Sap can be used in a number of ways, not just for maple syrup. You can drink it “as is” straight from the tree, it is full of delicious enzymes and minerals, tastes mostly like water with a slight sweetness. When you boil off the water to make syrup, at about the halfway point of boiling when the sap is starting to take on a brownish color from the concentration of the sugar but is still quite watery, this type of “sap” is awesome for making coffee and every year it is a real gourmet treat that I always look forward to..I am enjoying a cup of “sap coffee” even as I type this 😀
The weather has been nice and sunny, the ground warmed and drying out from the recent snow melts, and so we have been digging ground and planting. Thus far we have planted fava beans, mache, onion sets for green onions, peas, some radishes and some lettuce…nothing has sprouted as of yet though. Of them all, fava beans are definitely my favorite and one of the most interesting early season crops. Like beans, they will grow in almost any soil, even poor soil, but unlike beans they prefer cooler temperatures not over 75F but will live all the way down to 15F. They will sprout in soil temperatures less than 40F when most other plants will not, the seed is also big and easy to handle making it ideal for toddlers to help in the planting. Also it is unusual looking, growing about three feet tall with many black and white blossoms..here, planted in March at 1-2 inches deep and 8-12 inches apart, it will give it a crop around mid-late May and then in early June I usually pull them out and put okra there or sometimes more beans. This year, however, I am trying something new, it will be late season potatoes that replace the favas to be harvested in mid October right before the frosts hit.

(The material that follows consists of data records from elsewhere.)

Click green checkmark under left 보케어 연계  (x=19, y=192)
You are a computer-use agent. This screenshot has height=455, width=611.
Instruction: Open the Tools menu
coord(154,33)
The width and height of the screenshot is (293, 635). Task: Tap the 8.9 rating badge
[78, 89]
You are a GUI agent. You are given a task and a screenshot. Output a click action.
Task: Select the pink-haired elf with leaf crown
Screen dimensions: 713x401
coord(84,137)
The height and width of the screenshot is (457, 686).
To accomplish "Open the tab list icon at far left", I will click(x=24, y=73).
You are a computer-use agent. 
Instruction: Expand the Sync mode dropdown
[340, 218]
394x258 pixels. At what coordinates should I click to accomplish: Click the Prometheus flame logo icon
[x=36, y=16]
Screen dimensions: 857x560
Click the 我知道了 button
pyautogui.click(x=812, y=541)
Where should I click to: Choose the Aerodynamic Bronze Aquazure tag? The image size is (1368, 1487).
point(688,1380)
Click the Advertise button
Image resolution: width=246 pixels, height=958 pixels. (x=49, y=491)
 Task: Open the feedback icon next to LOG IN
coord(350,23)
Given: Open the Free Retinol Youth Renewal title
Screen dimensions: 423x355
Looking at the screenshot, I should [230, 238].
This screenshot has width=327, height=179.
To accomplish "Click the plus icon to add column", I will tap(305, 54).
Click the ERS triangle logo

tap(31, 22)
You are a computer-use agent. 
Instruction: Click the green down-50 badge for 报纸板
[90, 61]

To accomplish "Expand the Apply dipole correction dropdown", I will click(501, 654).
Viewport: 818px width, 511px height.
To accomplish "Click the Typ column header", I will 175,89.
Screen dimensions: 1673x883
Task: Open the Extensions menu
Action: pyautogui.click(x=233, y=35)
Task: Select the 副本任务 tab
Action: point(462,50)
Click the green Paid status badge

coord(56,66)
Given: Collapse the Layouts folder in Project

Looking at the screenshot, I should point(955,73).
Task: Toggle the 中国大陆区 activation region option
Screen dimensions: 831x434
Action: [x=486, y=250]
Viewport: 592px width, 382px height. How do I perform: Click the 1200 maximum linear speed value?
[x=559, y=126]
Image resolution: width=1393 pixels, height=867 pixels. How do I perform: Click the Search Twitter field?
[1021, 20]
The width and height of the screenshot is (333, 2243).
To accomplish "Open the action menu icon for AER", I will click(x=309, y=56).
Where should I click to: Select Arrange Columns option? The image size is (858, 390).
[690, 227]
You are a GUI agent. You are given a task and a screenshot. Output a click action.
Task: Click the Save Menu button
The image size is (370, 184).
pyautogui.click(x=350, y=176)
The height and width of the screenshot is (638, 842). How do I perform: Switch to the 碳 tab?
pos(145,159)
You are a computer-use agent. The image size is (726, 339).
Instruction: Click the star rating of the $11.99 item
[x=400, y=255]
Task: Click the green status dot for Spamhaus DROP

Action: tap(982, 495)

There is also the matter of some chickens that need to die, half-breeds that we will not breed and must die before we begin to collect eggs for incubating and hatching. Every year we hatch multiple batches of chickens, keeping hens and raising up roosters on grass till they are about 20 weeks old and then eating them. There are 5 current half breeds that must die, probably within the next three days and I will make a HUGE batch of broth to can and put up…plus there is all the eating of the chicken soup and the chicken and dumplings and the chicken salad and chicken fajitas etc…
Most of our days for now though involve schoolwork and more schoolwork…and so much schooling leaves little time for a blog unfortunately. The state required standardized testing for home-schooled children is on April 1st this year, and this year will be Matthew’s first year in the testing, he is in kindergarten. So, everyone has been brushing up on all that they know, tying up loose ends, taking mock tests for practice and reviewing test taking strategies. I have no doubt that they will ALL pass the test, right now it’s just a matter of maximizing one’s score. As something fun, Nathan has been doing weekly trivia games with the three older boys, giving them buzzers to press and keeping score, almost like a game show, they all really enjoy it too! But I must honest, I am very much looking forward to the test being done and over with and then it will be like summer break for the children and we can all give more time and attention to the garden and being outdoors in the warm sunshine.
Thank God there is finally light at the end of this dark winter tunnel!